New York – It is the last night on tour. The Sofi stadium, on the outskirts of Los Angeles, is full. 80,000 fans are before The Weekndan endless sea of blinding lights. The best -selling artist born Abel Tesfaye emerges on stage. He throws himself to the first song. It passes less than a minute, and the unthinkable happens: your voice breaks. And then he is gone.
That September night in 2022 marked a turning point for Tesfaye. Minea the scene in “Hurry tomorrow, “Where, ironically, it is too late. The tedium of a first incoherent act paints the charismatic interpreter, one of the most popular last decades, as a non -empathic protagonist in a non -linear and not sensitive world.
But how much of the week is here, really? In his first main role in a feature film, directed by Trey Edward Shults, Tesfaye interprets a fictitious version of himself, an insomnia musician (as is explicitly clear in the “Wake Me Up” Leitmotif, where he sings, “Sun is never coming out / I don’t know if it is day or night”). He is tarnished by a recent rupture of a former portrayed in a cruel message of voice mail (“I used to think that you were a good person,” she says) and a hedonistic lifestyle, instigated by her superficial manager of friends Lee, played Barry Keoghan.
Shortly after Tesfaye loses his voice, a psychosomatic ailment, he meets superfan amina, portrayed by Jenna Ortega. She offers temporary comfort and, in return, has no agency. She exists for him. The horrors without inspiration begin, which culminate in what the torture scene in “Reservoir Dogs” With less violence. Instead, Amina, when she is not crying; I urge all spectators to maintain a “shout count” and consider what feminist blogs could say: the lips synchronize some of the greatest successes of the week, explaining that it is “empty and heartbreak.” At all times there is a conversation about absent parents and the fear of abandonment, with not won and acuity delivery of the first draft, something that gesture in depth without drilling the surface.
According to the press materials, Amina and Lee are not real people, but representations of Tesfaye. She is destined to represent the “deepest emotional being” of Tesfaye, and Lee, her public personality. That is not explicitly clear in the film, except in a very generous reading of the end. The subtext only works when there is a context to support it, otherwise, you have to “hurry tomorrow”: an exciting vanity project with surrealist imagination but rigid writing, without stakes, limited emotional weight and an unclear narrative.
That will not be a problem for Superfans, of course, those intimately familiar with Weeknd’s music and career. This film seems to be for them and Tesfaye, a producer, alone; They have the frame to enjoy the execution time. Given that Fandom is the dominant form of popular culture, it is not a bad commercial decision.
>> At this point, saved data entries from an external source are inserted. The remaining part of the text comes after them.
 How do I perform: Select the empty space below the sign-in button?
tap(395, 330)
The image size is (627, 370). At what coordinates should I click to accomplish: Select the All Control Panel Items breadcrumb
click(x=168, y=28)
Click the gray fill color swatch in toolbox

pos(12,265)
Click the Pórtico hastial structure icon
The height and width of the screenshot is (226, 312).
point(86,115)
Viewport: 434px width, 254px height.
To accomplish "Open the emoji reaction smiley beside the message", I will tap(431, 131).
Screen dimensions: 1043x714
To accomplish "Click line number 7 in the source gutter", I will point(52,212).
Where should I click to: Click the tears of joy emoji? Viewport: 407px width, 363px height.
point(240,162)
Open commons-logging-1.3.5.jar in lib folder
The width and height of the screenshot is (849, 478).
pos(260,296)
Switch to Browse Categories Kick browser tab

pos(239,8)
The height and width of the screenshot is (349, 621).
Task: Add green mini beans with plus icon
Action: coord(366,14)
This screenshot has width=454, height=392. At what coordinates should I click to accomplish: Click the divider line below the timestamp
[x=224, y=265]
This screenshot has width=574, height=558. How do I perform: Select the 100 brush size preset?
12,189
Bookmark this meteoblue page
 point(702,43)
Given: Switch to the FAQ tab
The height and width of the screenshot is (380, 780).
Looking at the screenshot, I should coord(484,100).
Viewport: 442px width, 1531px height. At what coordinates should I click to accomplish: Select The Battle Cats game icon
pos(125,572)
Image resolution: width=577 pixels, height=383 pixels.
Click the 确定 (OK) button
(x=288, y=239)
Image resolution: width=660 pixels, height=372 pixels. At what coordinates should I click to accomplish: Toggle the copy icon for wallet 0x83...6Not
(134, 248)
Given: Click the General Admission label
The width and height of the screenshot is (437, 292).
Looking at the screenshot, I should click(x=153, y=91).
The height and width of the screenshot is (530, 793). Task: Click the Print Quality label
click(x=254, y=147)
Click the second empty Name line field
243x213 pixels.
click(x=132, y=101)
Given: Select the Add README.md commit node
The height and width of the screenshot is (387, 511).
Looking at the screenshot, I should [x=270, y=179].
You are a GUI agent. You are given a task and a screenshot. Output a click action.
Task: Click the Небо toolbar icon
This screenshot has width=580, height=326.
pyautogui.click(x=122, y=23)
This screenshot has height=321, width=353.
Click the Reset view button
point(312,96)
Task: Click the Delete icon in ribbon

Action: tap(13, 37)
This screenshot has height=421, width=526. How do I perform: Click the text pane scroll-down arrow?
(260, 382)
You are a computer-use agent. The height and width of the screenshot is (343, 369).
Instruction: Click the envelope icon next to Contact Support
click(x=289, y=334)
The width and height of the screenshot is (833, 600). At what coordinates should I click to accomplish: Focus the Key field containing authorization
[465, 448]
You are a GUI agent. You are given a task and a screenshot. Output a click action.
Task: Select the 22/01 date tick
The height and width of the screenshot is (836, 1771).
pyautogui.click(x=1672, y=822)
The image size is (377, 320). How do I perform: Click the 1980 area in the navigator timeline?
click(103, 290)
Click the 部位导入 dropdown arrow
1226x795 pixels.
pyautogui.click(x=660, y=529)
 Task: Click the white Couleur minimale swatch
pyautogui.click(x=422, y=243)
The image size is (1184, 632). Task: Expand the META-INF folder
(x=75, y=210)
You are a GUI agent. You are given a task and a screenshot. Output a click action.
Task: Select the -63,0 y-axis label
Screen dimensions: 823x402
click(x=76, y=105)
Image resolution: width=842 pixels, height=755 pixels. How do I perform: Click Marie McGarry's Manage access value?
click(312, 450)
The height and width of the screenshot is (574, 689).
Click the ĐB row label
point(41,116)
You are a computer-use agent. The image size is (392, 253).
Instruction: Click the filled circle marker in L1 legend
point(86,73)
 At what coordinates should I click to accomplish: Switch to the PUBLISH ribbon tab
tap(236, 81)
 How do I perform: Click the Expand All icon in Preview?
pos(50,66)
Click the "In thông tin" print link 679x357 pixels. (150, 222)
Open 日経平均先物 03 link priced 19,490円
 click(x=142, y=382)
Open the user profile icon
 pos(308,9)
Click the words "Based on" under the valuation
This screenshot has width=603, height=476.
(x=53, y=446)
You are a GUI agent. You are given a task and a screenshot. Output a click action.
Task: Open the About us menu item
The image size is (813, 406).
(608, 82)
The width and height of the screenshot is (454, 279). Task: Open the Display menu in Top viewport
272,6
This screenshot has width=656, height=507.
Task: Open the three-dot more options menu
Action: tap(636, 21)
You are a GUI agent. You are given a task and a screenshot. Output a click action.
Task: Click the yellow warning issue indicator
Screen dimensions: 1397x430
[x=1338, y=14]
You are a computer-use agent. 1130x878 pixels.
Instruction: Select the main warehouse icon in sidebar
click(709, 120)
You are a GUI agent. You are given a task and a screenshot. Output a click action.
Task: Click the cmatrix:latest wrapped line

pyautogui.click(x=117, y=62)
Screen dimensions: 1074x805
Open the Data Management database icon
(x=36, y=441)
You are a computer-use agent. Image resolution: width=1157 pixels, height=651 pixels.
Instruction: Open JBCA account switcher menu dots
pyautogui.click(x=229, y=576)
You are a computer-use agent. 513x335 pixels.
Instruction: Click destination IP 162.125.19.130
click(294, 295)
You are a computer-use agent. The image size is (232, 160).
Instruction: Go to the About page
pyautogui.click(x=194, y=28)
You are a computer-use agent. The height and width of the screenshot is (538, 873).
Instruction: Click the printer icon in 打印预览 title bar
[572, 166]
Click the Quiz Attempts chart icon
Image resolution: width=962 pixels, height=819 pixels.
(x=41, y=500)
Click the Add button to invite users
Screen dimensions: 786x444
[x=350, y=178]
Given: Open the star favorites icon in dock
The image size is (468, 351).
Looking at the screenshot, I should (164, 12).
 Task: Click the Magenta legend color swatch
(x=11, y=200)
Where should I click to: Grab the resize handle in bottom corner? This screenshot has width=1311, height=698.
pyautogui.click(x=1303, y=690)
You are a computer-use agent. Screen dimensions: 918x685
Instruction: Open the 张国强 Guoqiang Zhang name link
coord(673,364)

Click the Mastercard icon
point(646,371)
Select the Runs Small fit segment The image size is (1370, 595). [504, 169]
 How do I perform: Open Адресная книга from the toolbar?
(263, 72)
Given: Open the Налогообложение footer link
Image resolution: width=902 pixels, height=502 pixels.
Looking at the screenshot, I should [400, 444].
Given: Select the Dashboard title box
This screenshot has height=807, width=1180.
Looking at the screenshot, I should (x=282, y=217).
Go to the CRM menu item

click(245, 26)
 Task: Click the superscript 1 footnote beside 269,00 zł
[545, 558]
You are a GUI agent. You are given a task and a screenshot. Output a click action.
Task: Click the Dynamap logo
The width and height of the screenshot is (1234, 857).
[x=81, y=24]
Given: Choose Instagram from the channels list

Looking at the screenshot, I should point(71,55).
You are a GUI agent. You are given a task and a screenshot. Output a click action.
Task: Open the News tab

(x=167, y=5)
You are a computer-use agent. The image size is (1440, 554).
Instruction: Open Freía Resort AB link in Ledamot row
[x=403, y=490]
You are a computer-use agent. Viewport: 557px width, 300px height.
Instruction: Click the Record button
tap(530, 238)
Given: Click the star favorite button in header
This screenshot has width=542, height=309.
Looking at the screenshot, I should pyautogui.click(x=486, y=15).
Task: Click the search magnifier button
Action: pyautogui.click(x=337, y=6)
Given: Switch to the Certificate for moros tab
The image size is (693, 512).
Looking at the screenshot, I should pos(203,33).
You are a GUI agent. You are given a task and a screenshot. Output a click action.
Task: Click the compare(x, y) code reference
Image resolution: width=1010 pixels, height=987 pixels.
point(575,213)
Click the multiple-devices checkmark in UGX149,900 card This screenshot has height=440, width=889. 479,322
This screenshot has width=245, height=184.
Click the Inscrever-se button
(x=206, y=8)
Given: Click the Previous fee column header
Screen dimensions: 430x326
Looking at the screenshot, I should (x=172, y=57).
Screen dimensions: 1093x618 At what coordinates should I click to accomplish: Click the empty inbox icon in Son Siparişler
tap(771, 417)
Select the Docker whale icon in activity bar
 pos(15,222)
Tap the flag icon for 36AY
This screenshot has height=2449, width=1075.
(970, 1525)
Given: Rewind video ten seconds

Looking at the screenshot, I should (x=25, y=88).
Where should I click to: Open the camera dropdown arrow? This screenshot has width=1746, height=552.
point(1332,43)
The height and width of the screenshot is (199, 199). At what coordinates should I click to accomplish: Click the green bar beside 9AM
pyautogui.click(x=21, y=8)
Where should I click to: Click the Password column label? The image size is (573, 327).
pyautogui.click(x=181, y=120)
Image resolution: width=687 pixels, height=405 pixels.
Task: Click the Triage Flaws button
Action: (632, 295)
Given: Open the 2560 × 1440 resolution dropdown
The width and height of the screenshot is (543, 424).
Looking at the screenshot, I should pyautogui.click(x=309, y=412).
And it has worked for him before. This is not Tesfaye’s first incursion into acting. Apart from his Cameo in “Sin Cut” He starred The 2023 HBO series “The Idol. “He co-coated with Sam Levinson, a program that presented a provocation not won in a similar way. At that time,” The idol “received criticism for his sadomasochistic narration that emerged after a change of” the feminine perspective “, supposedly a request of Tesfaye. It was not an intelligent or subsivieted spectacle, it was not even a conversation, but it is an inspired conversation, but it is an inspired conversation, but it is an inspired conversation. similar effects.
At a time where autobiographical films are musicians Playful and creative – Pharrell Williams’ LEGO ASSOCIATION “Piece by piece” It comes to mind, like Robbie Williams ” Best Man “-” Hurry tomorrow “feels like a false step for those who are out of the week.
But what about music? “Hurry tomorrow” is connected to Tesfaye’s last album of the same name – and The final chapter In the record trilogy of the week that began with “After Hours” of 2020 and continued with 2022 “Dawn FM”. The album, the quietest in the series, worked as an allegory in fame trials, a theme covered by the most successful pop suppliers. Retrospectively, it works better as the soundtrack of a film than as an independent, ambitious album. Like the film, it is attributed to the criticisms of the celebrity industrial complex without achieving it. It seems obvious, now, knowing that the movie is prior to the album.
The strength of the distant film is its score, composed of Tesfaye with Daniel Lopatin (better known as the Experimental Musician Onehtrix Point Never and for his “Spree” and scores of “without cutting gems”). It develops from discography and transforms Tesfaye into something physical and psychedelic, in its most euphoric clubby, full of fear and clubby. It is so affected that it almost distracts from the moments of vertiginous cinematography, with the inclination of films by rotating frames, it approaches the upward horizons, blurred vision and erratic lights.
These tools feel more appropriate for a music video, the type of sophisticated visual world that Tesfaye has developed in his pop career. They raise their euphoric dance, in layers and evocative, but do not translate in this film.
“Hurry tomorrow,” a Lionsgate launch is qualified by the Association of Picnogicals for Language at all times, use of drugs, some bloody violence and brief nudity. Execution time: 105 minutes. One of the four stars of four.